November Permits Show Housing Continues to Improve in Metro Area

Housing production continues to outpace the years since 2008 in cities across the Greater Kansas City Metropolitan Area. The trend through November continues up as reflected in the monthly average of single family permits. In 2012 that average was 274 compared to 2011 with 192, 2010 with 207, 2009 with 180, and 2008 with 269. Single family permits in November were higher than the yearly average to date and totaled 283 for the best November since 2007. Multi-family housing production continued to climb with 332 permits of which 302 were in Grain Valley, Missouri and 30 in Paola, Kansas, according to the Home Builders Association of Greater Kansas City’s (HBA) monthly Residential Building Permit Statistics report.

“The Metro area has avoided the slide that occurred in the fourth quarter of the last three years,” said Executive Vice President Sara Corless. “By all accounts the home building industry is continuing to improve which is an important signal of stability amidst the slowly emerging recovery. The main thing that’s still limiting progress is the difficulty that potential buyers continue to experience with regard to overly tight mortgage qualifying standards.”

The share of new permits per county has remained relatively unchanged since 2011 with Johnson County at 38 percent, Clay County at 20 and Jackson County with 18 percent.

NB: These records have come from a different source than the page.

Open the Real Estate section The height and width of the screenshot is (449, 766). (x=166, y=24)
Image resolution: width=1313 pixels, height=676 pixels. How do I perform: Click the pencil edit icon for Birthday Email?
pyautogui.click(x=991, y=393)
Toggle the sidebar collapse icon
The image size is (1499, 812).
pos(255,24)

Platte County’s number of permits issued has the highest percentage increase doubling over last year with 314 permits in 2012 compared to 157 in 2011. Cities in the top ten year to date include Kansas City, Missouri with 567, Olathe with 397, Overland Park with 332, Lee’s Summit with 258, Platte County with 153, Shawnee with 129, Lenexa with 114, Kansas City, Kansas with 100, Blue Springs with 82, and Leawood with 68.